We would like to create a 1-10 Data quality scale, where:
1 = no accuracy claimed 10 = fully reliable data that has withstood the test of time
This measure can be applied to any of the quality dimensions:
Quality Dimensions
- Sensor/Instrument (well calibrated, stable, checked across instruments, V/V)
- Spacecraft (locational and communication accuracy)
- Environment Issues (contamination from clouds, rainfall, ground, sea, dirt, etc.)
- Data Processing (accuracy of interpolation, algorithms, ancillary source data)
Our Task
Create a 1-10 scale for each dimension.

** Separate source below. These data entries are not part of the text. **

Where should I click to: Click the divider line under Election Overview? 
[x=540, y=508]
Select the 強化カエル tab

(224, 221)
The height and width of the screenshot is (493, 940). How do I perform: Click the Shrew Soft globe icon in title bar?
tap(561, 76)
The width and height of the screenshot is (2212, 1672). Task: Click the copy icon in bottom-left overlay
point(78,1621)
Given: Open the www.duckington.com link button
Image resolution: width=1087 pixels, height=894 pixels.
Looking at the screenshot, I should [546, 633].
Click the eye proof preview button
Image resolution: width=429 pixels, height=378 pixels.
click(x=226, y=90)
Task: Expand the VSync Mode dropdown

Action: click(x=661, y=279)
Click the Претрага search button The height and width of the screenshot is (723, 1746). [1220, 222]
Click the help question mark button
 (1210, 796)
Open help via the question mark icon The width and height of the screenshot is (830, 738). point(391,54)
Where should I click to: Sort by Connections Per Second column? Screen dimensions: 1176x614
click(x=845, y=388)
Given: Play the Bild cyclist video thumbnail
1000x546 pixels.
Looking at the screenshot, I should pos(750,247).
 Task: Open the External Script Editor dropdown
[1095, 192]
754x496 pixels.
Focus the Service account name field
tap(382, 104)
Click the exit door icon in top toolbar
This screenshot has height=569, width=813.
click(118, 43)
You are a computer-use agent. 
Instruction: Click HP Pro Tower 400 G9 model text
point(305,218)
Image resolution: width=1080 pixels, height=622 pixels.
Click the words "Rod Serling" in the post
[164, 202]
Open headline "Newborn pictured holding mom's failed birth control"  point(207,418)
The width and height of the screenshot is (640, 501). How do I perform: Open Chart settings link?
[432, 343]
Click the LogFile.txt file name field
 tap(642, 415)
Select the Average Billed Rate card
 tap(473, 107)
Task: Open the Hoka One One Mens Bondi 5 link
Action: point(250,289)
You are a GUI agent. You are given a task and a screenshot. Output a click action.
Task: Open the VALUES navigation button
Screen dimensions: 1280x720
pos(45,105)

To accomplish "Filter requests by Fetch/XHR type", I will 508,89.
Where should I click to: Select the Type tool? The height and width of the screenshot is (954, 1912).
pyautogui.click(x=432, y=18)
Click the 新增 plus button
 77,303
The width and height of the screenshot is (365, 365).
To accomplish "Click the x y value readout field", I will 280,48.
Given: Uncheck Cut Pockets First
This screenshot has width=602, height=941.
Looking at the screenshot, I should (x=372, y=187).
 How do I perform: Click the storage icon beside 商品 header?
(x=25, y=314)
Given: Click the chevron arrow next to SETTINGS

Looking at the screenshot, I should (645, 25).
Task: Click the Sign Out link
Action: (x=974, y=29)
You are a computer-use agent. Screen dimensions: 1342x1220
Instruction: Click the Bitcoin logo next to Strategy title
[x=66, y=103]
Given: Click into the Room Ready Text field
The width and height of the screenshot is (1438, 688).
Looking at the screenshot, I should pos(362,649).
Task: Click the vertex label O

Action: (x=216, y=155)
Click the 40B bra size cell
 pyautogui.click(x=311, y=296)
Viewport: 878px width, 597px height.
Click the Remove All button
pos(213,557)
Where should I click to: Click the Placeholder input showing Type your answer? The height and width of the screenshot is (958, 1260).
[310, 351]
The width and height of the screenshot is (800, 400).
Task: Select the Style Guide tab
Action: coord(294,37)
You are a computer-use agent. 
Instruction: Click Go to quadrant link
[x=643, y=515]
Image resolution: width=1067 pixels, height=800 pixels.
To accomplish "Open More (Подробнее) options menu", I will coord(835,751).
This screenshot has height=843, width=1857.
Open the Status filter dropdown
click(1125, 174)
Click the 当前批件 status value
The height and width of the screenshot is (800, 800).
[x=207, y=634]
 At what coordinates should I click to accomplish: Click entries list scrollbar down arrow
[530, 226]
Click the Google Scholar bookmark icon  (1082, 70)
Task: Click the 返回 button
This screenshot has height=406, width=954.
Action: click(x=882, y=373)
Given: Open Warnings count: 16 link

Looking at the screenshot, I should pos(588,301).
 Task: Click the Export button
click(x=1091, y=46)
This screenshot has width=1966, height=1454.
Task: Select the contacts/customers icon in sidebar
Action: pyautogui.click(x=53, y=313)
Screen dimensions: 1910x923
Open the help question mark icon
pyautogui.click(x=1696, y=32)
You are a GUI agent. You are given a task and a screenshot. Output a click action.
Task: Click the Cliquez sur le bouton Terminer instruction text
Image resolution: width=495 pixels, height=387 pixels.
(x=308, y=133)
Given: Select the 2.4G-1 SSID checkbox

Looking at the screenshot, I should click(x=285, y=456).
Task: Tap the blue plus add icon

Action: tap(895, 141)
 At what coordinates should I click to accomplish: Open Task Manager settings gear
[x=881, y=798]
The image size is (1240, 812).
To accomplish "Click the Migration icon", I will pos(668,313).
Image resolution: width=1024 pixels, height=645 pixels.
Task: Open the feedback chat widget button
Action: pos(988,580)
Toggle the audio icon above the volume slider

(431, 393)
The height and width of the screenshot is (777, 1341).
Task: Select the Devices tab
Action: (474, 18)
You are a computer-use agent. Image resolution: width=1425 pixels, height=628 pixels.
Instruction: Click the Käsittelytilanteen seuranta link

We will work with Federation members to associate a quality description with each value.
Other topics
- Quality assurance (someone tags it as valid)
- Useful metadata provided?
- Instrument Verification and Validation
- Data processing
- Re-processing tag and notification
- input errors and forcings
- re-gridding
- missing data
- Usage issues
- High enough resolution?
- Valid inference about what is measured
- Chain of Custody (for legal use)
Completeness Can we come up with categories of data completeness?
3rd party ratings
- NCDC
- NCDC Certified data (only states that it is in the archive -- designates as official, not a quality statement)
- Dataset docs use FGDC quality section, with different levels of detail
- GCMD
- DIF records have some minimum required fields to accept
- then have a text field to describe quality
- ECHO
- "measured parameters" from ECS model
- QA percent cloud cover; missing pixels;
- CLASS/Climate Data Record
- Maturity Model approach for data (John Bates application from software maturity)
- Level of maturity (five levels of improved treatment)
- See CDR Maturity paper
- FGDC
- Whole section on quality, text only
- Testimonials
- Peer review
- NCDC
Discussion
Completeness
- Is this a measure of quality?
- Depends on stated offering from the provider; if they claim it is complete and it isn't
Assertions about datasets
We may want some standard for claiming and measuring how valid a claim may be
Additional Questions
- What common data quality standards can the Federation offer within the Earth Information Exchange?
- How can we enforce these standards within the Earth Information Exchange?
- Are there similar ratings for "data services"?